## Task brief:
Repeat the records below word for word.

## Data shown:
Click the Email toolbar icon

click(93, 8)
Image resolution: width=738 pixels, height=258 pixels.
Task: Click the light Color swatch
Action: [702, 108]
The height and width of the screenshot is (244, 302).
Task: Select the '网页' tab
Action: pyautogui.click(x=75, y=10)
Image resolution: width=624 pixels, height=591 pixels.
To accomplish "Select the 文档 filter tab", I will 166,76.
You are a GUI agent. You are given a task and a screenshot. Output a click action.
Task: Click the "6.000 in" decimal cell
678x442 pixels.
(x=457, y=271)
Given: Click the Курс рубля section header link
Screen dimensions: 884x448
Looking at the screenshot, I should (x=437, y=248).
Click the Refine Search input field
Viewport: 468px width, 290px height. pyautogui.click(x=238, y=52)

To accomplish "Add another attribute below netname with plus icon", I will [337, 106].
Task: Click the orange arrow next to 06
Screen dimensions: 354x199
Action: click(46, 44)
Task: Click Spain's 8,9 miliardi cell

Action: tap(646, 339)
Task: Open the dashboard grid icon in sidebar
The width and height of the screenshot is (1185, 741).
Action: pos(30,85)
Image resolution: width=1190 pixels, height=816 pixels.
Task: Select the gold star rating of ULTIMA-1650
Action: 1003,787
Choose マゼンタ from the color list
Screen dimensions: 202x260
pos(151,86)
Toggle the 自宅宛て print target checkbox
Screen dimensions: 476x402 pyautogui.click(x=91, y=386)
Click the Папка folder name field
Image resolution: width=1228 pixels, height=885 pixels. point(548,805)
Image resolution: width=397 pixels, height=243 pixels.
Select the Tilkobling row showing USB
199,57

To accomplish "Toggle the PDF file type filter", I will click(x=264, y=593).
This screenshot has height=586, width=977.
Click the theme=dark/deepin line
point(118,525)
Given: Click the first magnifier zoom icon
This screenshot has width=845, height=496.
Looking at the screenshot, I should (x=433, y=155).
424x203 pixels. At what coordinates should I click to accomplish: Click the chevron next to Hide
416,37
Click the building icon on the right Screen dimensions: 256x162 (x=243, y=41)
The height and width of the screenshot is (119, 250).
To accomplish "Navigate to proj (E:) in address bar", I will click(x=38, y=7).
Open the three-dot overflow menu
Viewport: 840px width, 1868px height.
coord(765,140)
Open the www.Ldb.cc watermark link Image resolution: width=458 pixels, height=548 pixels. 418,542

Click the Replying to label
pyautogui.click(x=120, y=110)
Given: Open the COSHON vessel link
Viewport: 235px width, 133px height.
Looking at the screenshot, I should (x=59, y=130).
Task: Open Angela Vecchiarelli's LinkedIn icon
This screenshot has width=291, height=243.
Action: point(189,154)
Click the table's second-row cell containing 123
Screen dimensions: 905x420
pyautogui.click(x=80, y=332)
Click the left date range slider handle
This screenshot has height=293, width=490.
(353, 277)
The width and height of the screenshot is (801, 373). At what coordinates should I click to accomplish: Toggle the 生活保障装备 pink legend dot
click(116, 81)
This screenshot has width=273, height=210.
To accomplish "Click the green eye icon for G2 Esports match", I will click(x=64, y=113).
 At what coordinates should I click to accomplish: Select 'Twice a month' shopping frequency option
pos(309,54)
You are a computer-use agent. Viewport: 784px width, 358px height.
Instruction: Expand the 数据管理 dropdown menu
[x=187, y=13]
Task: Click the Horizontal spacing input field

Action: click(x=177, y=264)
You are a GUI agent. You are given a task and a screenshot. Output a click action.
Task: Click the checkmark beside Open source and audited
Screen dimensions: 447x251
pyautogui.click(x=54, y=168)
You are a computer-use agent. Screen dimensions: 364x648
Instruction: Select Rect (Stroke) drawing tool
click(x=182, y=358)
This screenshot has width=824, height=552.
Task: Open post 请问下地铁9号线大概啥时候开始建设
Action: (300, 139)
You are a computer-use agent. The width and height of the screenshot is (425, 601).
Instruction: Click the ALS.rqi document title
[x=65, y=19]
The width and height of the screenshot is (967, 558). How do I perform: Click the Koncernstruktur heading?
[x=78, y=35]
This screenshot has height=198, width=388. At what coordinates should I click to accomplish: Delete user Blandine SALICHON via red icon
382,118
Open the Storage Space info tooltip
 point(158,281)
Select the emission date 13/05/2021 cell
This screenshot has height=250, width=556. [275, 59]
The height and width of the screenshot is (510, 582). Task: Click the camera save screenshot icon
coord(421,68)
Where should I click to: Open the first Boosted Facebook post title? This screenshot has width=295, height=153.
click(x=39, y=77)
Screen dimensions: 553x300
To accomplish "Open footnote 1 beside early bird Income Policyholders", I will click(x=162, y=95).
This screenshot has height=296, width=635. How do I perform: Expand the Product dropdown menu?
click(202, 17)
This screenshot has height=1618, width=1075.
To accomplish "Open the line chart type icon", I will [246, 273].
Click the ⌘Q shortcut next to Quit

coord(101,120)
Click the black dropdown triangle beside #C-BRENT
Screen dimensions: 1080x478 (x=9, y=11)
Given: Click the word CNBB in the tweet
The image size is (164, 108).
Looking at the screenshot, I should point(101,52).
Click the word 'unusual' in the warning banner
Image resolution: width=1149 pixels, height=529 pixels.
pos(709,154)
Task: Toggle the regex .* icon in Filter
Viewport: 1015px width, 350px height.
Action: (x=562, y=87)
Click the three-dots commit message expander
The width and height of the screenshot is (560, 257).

## Task solution:
Click the Email toolbar icon

click(93, 8)
Image resolution: width=738 pixels, height=258 pixels.
Task: Click the light Color swatch
Action: [702, 108]
The height and width of the screenshot is (244, 302).
Task: Select the '网页' tab
Action: pyautogui.click(x=75, y=10)
Image resolution: width=624 pixels, height=591 pixels.
To accomplish "Select the 文档 filter tab", I will 166,76.
You are a GUI agent. You are given a task and a screenshot. Output a click action.
Task: Click the "6.000 in" decimal cell
678x442 pixels.
(x=457, y=271)
Given: Click the Курс рубля section header link
Screen dimensions: 884x448
Looking at the screenshot, I should (x=437, y=248).
Click the Refine Search input field
Viewport: 468px width, 290px height. pyautogui.click(x=238, y=52)

To accomplish "Add another attribute below netname with plus icon", I will [337, 106].
Task: Click the orange arrow next to 06
Screen dimensions: 354x199
Action: click(46, 44)
Task: Click Spain's 8,9 miliardi cell

Action: tap(646, 339)
Task: Open the dashboard grid icon in sidebar
The width and height of the screenshot is (1185, 741).
Action: pos(30,85)
Image resolution: width=1190 pixels, height=816 pixels.
Task: Select the gold star rating of ULTIMA-1650
Action: 1003,787
Choose マゼンタ from the color list
Screen dimensions: 202x260
pos(151,86)
Toggle the 自宅宛て print target checkbox
Screen dimensions: 476x402 pyautogui.click(x=91, y=386)
Click the Папка folder name field
Image resolution: width=1228 pixels, height=885 pixels. point(548,805)
Image resolution: width=397 pixels, height=243 pixels.
Select the Tilkobling row showing USB
199,57

To accomplish "Toggle the PDF file type filter", I will click(x=264, y=593).
This screenshot has height=586, width=977.
Click the theme=dark/deepin line
point(118,525)
Given: Click the first magnifier zoom icon
This screenshot has width=845, height=496.
Looking at the screenshot, I should (x=433, y=155).
424x203 pixels. At what coordinates should I click to accomplish: Click the chevron next to Hide
416,37
Click the building icon on the right Screen dimensions: 256x162 (x=243, y=41)
The height and width of the screenshot is (119, 250).
To accomplish "Navigate to proj (E:) in address bar", I will click(x=38, y=7).
Open the three-dot overflow menu
Viewport: 840px width, 1868px height.
coord(765,140)
Open the www.Ldb.cc watermark link Image resolution: width=458 pixels, height=548 pixels. 418,542

Click the Replying to label
pyautogui.click(x=120, y=110)
Given: Open the COSHON vessel link
Viewport: 235px width, 133px height.
Looking at the screenshot, I should (x=59, y=130).
Task: Open Angela Vecchiarelli's LinkedIn icon
This screenshot has width=291, height=243.
Action: point(189,154)
Click the table's second-row cell containing 123
Screen dimensions: 905x420
pyautogui.click(x=80, y=332)
Click the left date range slider handle
This screenshot has height=293, width=490.
(353, 277)
The width and height of the screenshot is (801, 373). At what coordinates should I click to accomplish: Toggle the 生活保障装备 pink legend dot
click(116, 81)
This screenshot has width=273, height=210.
To accomplish "Click the green eye icon for G2 Esports match", I will click(x=64, y=113).
 At what coordinates should I click to accomplish: Select 'Twice a month' shopping frequency option
pos(309,54)
You are a computer-use agent. Viewport: 784px width, 358px height.
Instruction: Expand the 数据管理 dropdown menu
[x=187, y=13]
Task: Click the Horizontal spacing input field

Action: click(x=177, y=264)
You are a GUI agent. You are given a task and a screenshot. Output a click action.
Task: Click the checkmark beside Open source and audited
Screen dimensions: 447x251
pyautogui.click(x=54, y=168)
You are a computer-use agent. Screen dimensions: 364x648
Instruction: Select Rect (Stroke) drawing tool
click(x=182, y=358)
This screenshot has width=824, height=552.
Task: Open post 请问下地铁9号线大概啥时候开始建设
Action: (300, 139)
You are a computer-use agent. The width and height of the screenshot is (425, 601).
Instruction: Click the ALS.rqi document title
[x=65, y=19]
The width and height of the screenshot is (967, 558). How do I perform: Click the Koncernstruktur heading?
[x=78, y=35]
This screenshot has height=198, width=388. At what coordinates should I click to accomplish: Delete user Blandine SALICHON via red icon
382,118
Open the Storage Space info tooltip
 point(158,281)
Select the emission date 13/05/2021 cell
This screenshot has height=250, width=556. [275, 59]
The height and width of the screenshot is (510, 582). Task: Click the camera save screenshot icon
coord(421,68)
Where should I click to: Open the first Boosted Facebook post title? This screenshot has width=295, height=153.
click(x=39, y=77)
Screen dimensions: 553x300
To accomplish "Open footnote 1 beside early bird Income Policyholders", I will click(x=162, y=95).
This screenshot has height=296, width=635. How do I perform: Expand the Product dropdown menu?
click(202, 17)
This screenshot has height=1618, width=1075.
To accomplish "Open the line chart type icon", I will [246, 273].
Click the ⌘Q shortcut next to Quit

coord(101,120)
Click the black dropdown triangle beside #C-BRENT
Screen dimensions: 1080x478 (x=9, y=11)
Given: Click the word CNBB in the tweet
The image size is (164, 108).
Looking at the screenshot, I should point(101,52).
Click the word 'unusual' in the warning banner
Image resolution: width=1149 pixels, height=529 pixels.
pos(709,154)
Task: Toggle the regex .* icon in Filter
Viewport: 1015px width, 350px height.
Action: (x=562, y=87)
Click the three-dots commit message expander
The width and height of the screenshot is (560, 257).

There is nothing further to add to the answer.